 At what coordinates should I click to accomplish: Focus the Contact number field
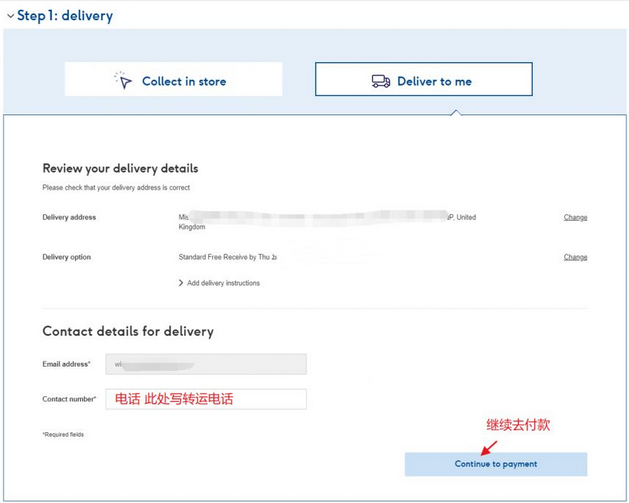[x=206, y=399]
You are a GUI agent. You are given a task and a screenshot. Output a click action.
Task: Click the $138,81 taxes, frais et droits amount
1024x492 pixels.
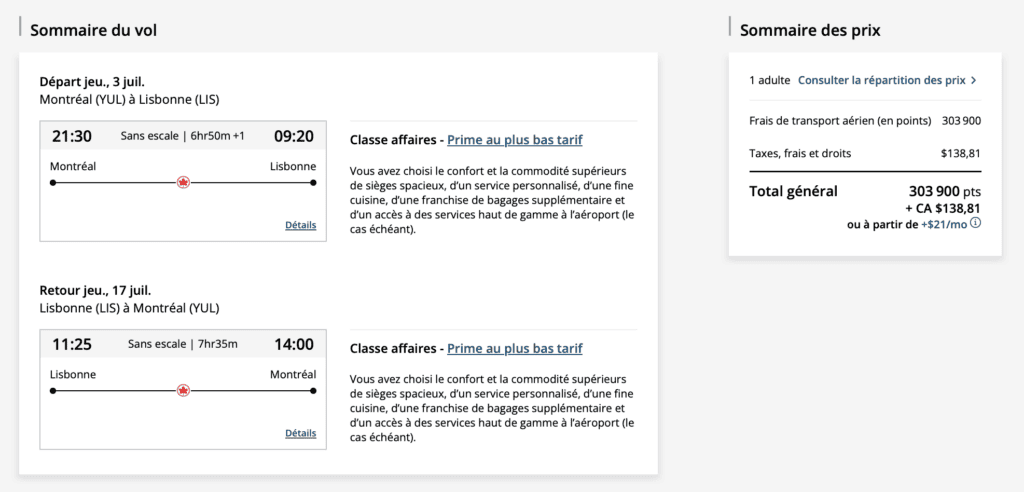pos(960,154)
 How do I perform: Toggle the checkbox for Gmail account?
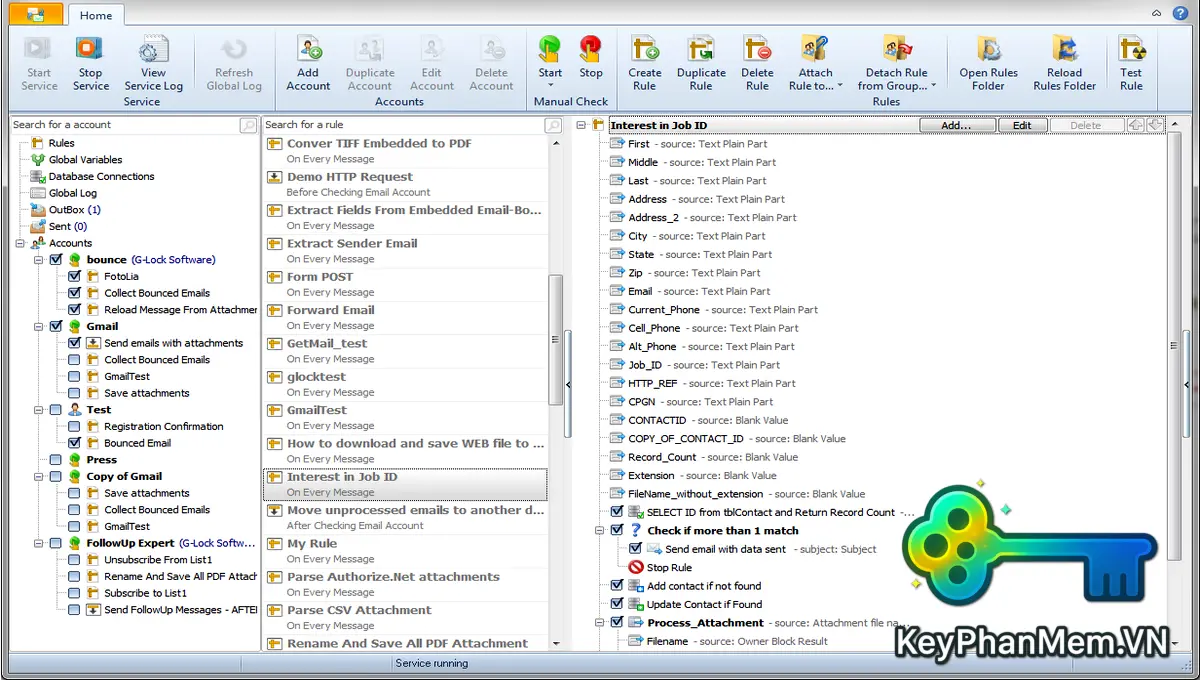[55, 326]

■ **Assigned task**: Can you quote exactly, and only, the lines from the one containing "How do I perform: Toggle" through the last line of the records above, keeping both ends and leaving out any pictures?

■ **Answer for the task**:
 How do I perform: Toggle the checkbox for Gmail account?
[55, 326]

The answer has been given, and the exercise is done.